The International Cuisine Marcus Samuelsson Wants To Tackle Next - Exclusive

Chefs are often known for their signature style of cooking, be it a particular cuisine or an eclectic blend of influences. Marcus Samuelsson has combined his Ethiopian origins and Swedish upbringing into menus at a multitude of restaurants, interweaving his unique flair with North American and Japanese foods and techniques. With the recent opening of Marcus Addis in Ethiopia's capital city, Samuelsson continues to explore regional flavors and international twists.

In an exclusive interview with Food Republic, the chef shared some of his culinary inspirations and cuisines he hopes to incorporate in the future. Although he is curious about foods from around the world, he is keen to learn more about certain Asian cultures. Samuelsson's restaurant VRÅ in Gothenburg, Sweden, serves a Nordic Japanese menu, sparked by the chef's time in Japan.

Still, he remains humble, noting, "I spent a lot of time in Japan, but I don't master it, but I'm always curious to learn more." Not much has changed in that respect, regardless of Samuelsson's ever-expanding collection of restaurants. "I'm in love with cooking and learning and the people behind the food. So my curiosity is just as big today as it was when I started when I was 16-17 years old," he shares.

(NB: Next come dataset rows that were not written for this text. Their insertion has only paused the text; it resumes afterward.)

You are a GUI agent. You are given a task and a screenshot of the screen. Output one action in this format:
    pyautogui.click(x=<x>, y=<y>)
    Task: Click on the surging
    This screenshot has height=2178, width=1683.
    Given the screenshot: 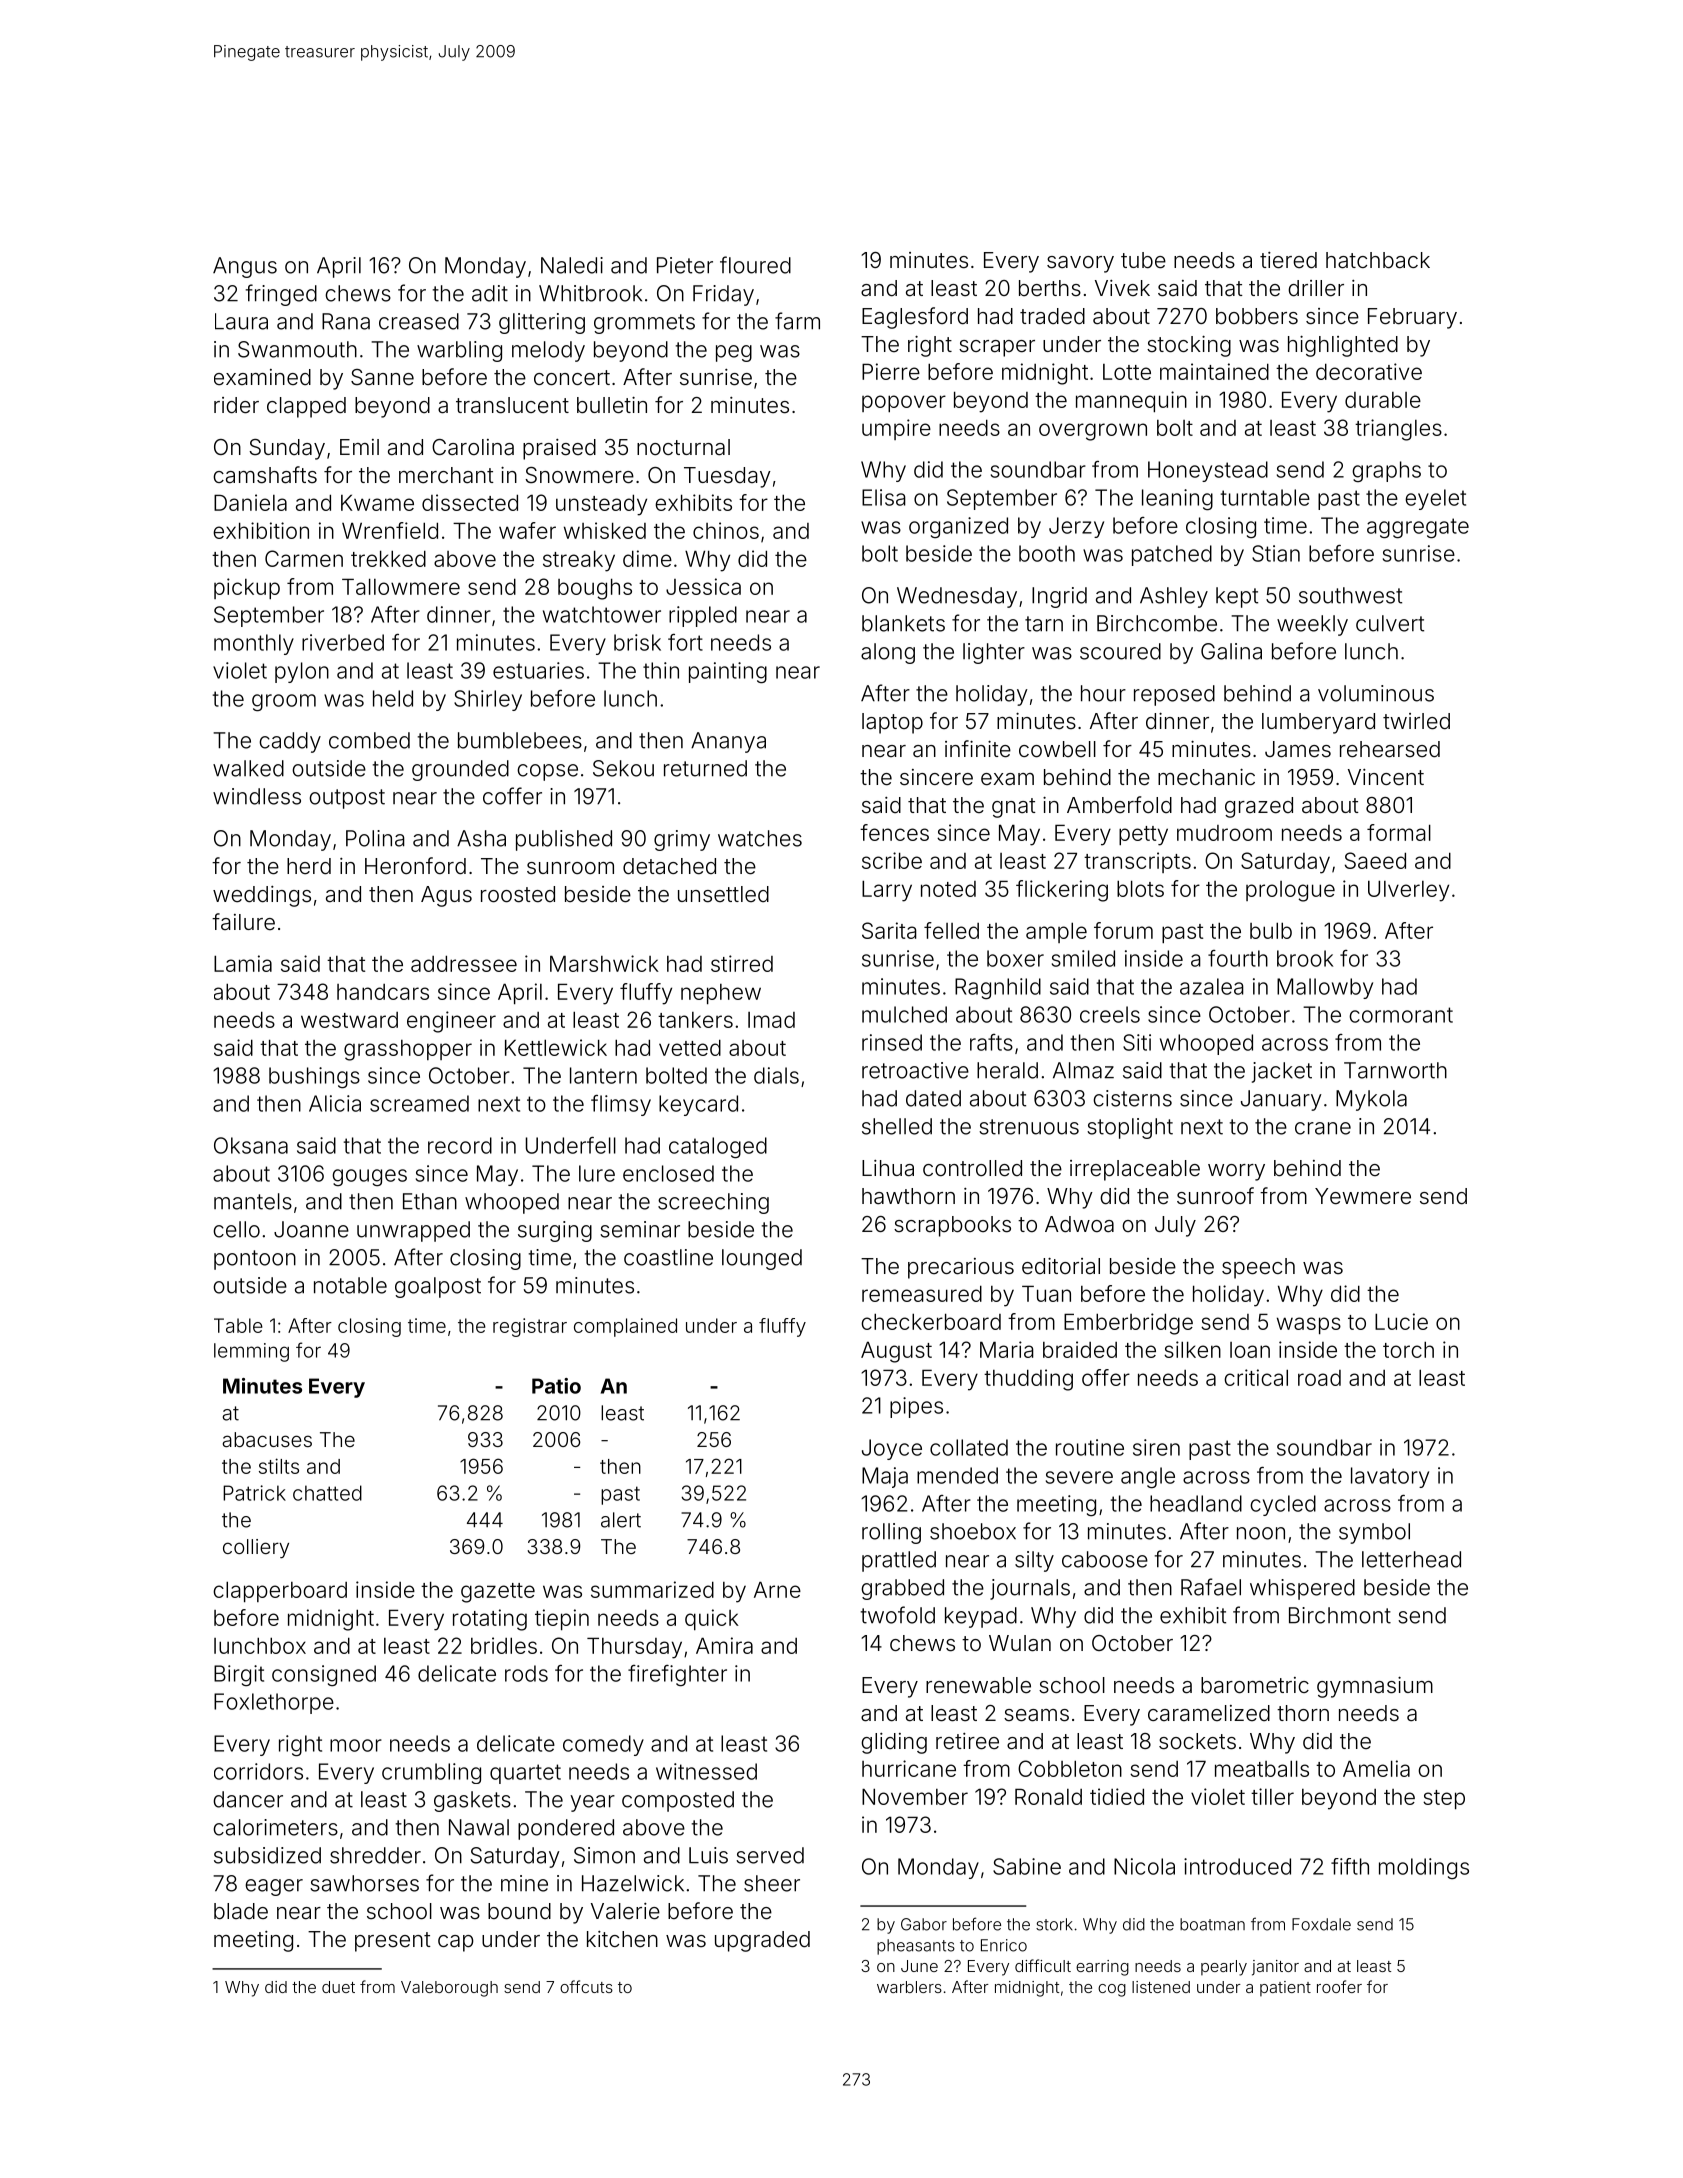 What is the action you would take?
    pyautogui.click(x=555, y=1231)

Being open to learning is the best way to discover new cuisines

Aside from Japanese cuisine, Samuelsson elaborates, "I was in Laos and would love to know more about Vietnamese food and food from Laos, for example. [I've] been to Thailand a lot, but Laos and Vietnam are newer to me, so ... that's great, there's something to learn." While traveling to different countries is one way of learning about new cuisines, Samuelsson views it as being even simpler. First and foremost, he sees the importance of " feeding your curiosity in food and having respect for food in different cultures."

That can be as easy as sharing recipes and dishes with friends from various backgrounds. "... every country, every culture has great food and we're just lucky as chefs to dive in and learn it," Samuelsson comments, highlighting the diversity present in a metropolis like NYC. "... whether that friend is a chef or not — one of the best ways to learn is to invite that person home and start cooking with them," he recommends and adds, "You're getting some real good home cooking advice."

Learning about international foods doesn't always look like a masterclass with a professional chef or a trip to the other side of the world. It can be as simple as exchanging what you know with friends from other cultures.